前排的车窗开了一小道缝隙,随着颠簸时不时吹来一阵寒风,沈川源就势把自己的外套解了下来,十分自然地披在阿彩的身上。
“你姥姥也是担心你,我说过了,小姑娘的身边怎么能没人照顾呢。”
开口时,沈川源的声线粹了半声低笑,语气倒像是在开解阿彩一般。
“你从小都在寨子里住,没有跟别人接触的机会,太容易想当然了。成年人的世界是一个大染缸,固然有五光十色的一面,但也必不可少地有着相对应的阴暗面,有口是心非、尔虞我诈、互相算计,你姥姥担心你很正常,没什么可不高兴的。”

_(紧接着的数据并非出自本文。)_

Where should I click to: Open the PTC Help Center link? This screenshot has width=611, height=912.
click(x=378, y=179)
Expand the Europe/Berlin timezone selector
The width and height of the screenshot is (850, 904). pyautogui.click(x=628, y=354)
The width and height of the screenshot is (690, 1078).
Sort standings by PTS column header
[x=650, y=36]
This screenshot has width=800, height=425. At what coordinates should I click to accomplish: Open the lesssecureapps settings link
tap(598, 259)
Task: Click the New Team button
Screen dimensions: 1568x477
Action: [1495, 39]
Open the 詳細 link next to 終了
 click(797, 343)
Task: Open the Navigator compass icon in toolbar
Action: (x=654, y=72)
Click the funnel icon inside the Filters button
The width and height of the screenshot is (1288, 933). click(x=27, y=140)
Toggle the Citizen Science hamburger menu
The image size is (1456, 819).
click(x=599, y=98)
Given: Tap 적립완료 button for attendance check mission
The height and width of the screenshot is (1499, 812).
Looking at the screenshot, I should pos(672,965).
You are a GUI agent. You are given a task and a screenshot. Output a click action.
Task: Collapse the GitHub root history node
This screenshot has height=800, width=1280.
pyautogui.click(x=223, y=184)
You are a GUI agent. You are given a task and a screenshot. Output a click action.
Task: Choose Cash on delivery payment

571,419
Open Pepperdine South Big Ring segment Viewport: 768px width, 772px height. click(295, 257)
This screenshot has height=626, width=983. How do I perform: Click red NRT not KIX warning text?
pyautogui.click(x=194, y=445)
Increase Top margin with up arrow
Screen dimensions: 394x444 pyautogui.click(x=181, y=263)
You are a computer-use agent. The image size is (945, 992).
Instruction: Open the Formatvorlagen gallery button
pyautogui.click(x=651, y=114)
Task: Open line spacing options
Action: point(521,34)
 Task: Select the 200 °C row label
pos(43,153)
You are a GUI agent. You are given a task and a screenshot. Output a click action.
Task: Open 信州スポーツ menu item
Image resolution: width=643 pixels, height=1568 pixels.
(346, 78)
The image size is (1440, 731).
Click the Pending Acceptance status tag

“才不是哩,姥姥是因为妈妈的事情怕了,才特意管着我的。”
“你妈妈的事情?”沈川源不做声响一扬眉。
“就是......我家里的事情啦。”阿彩原本只是随口一说,当沈川源追问的时候,她才意识到自己真的说得太多了,于是立刻讪讪收了声。
“抱歉,我是不是问到了你不想谈的话题?”
沈川源的情商足以让他敏锐地察觉到女孩子细微的情绪变化,还没等阿彩往回找补,他就用一声低笑把逐渐尴尬的谈话拉了回来。
“如果觉得困了,就睡一小会儿吧,有我看着时间,你放心。”
这句话给了阿彩台阶,她顺理成章地结束了话题。
事实上,阿彩也确实一下子想起了不好的事情,以至于迅速从兴致勃勃的状态瞬间冷却下来,就像是霜打的茄子一般默不作声地坐在了椅子上边,好半天没有说话。说起爸爸妈妈,阿彩就不得不想到那场大火,还有族长的诅咒。
祭台上的大火烧了整整三天三夜,长明灯宛如催命的符咒,将所有的美好都剥夺了。